A sign from the Genocide Memorial in Kigali, Rwanda (Moira King)

Finally, the most outstanding reflection of Rwanda’s profound rebirth is its Genocide Memorial, a burial ground for more than 250,000 genocide victims and a true site of healing. I personally had the privilege of visiting in 2017. I was completely enthralled by the peace and reckoning it holds. And yet, it was here, standing on the oasis-like grounds, when I looked down at my phone that had just buzzed with the CNN notification, “Charlottesville White Supremacy Rally Turns Deadly.” The quick notification informed me that there had been a series of hate crimes, counter-protests, and violence that led to a white supremacist neo-Nazi driving his car through a group of people.
So yes, refer to Rwanda as a third world country if you please. But, how on Earth was I standing in this so-called third world country, in which they so powerfully healed, discussed, and grew with their past when my own country was still experiencing three hundred ongoing years of terrorism and racism?

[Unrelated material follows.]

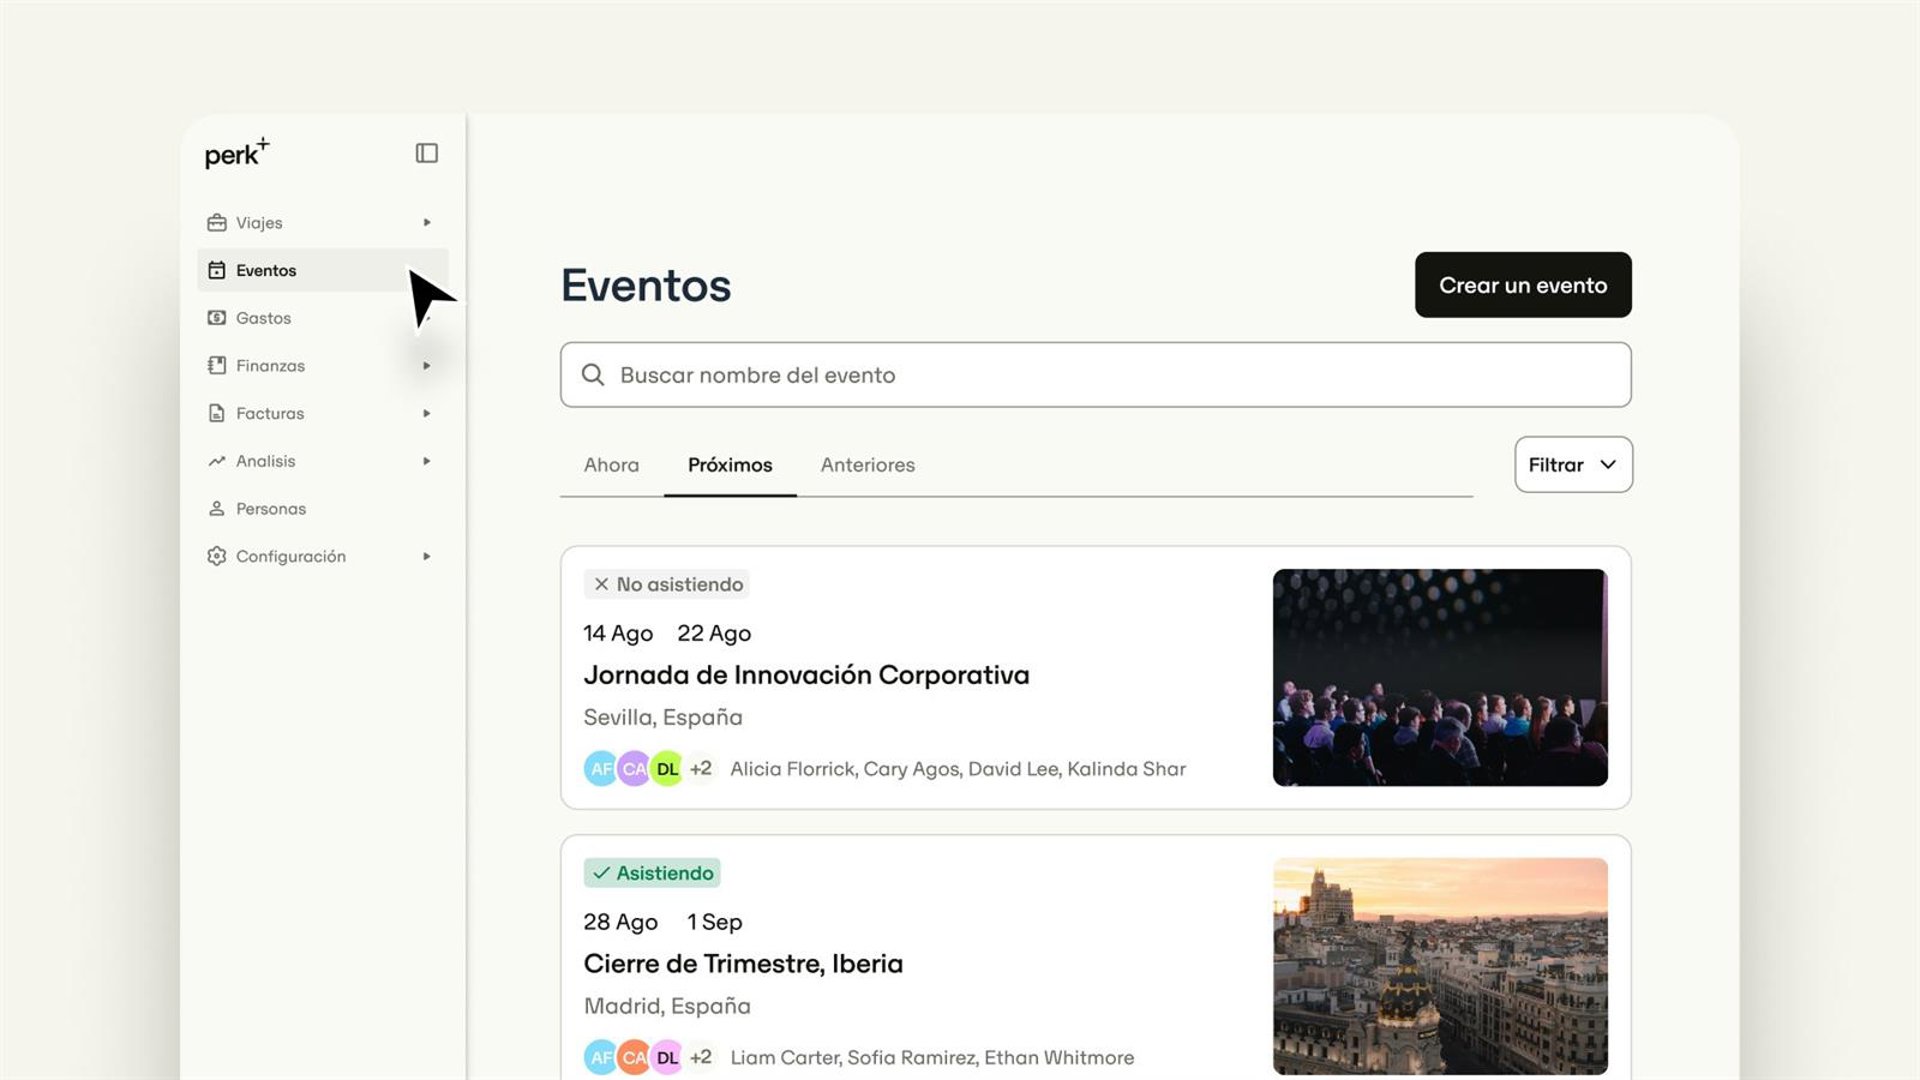This screenshot has height=1080, width=1920.
Task: Collapse the sidebar panel icon
Action: (x=427, y=153)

Owen Wright, 1877. Mary Dean, 1895. Wes Johnson, 1937. Breonna Taylor, 2020. George Floyd, 2020. Ahmaud Arbery, 2020, all names of Black Americans who have been brutally killed. America has been slaughtering for hundreds of years, not hundreds of days. According to the Equal Justice Initiative, “More than 4400 African American men, women, and children were hanged, burned alive, shot, drowned, and beaten to death by white mobs between 1877 and 1950.” And this number has only grown. We, Americans, can take a look at our countrymen and see that some continue to harm, terrorize, and kill. The same terrorism continues on from the first person enslaved, to the first person who was lynched, and to a system that so distinctly criminalizes and tortures Black Americans. A serious bloody wound sits as a serious scar on our country.

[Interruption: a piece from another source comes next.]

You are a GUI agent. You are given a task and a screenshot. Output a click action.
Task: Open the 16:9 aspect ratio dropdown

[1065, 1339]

And for these reasons, because the wound keeps getting bigger and bloodier, we must powerfully empathize with those we’ve hurt, acknowledge our dark legacy, and actively pursue justice for those we continually discriminate against, just as Rwanda did. Bryan Stevenson, lawyer and founder of the Equal Justice Initiative, is leading our country in voicing the need for reconciling with the past, condemning inequality, and reconstructing a better society. He beautifully states, “We don’t like to talk about our history. And because of that, we really haven’t understood what it’s meant to do the things we’ve done historically… We have a hard time talking about race, and I believe it’s because we are unwilling to commit ourselves to a process of truth and reconciliation.” True healing and growth will not happen unless individuals and we as a society can face our past and recognize our positioning. As a white Gen-Z female, I need to be aware of my positionality and others’, and I need to actively pursue community healing and empathy.
So, maybe it was the fact that the term “third world country” was putting ranking on groups of people that bothered me. Or, maybe it bothered me because, in reality, this third world country should be our blueprint for reconciling with our ongoing racial inequality and terrorism in America. Let’s learn from Rwanda and one another and face our country’s sins together.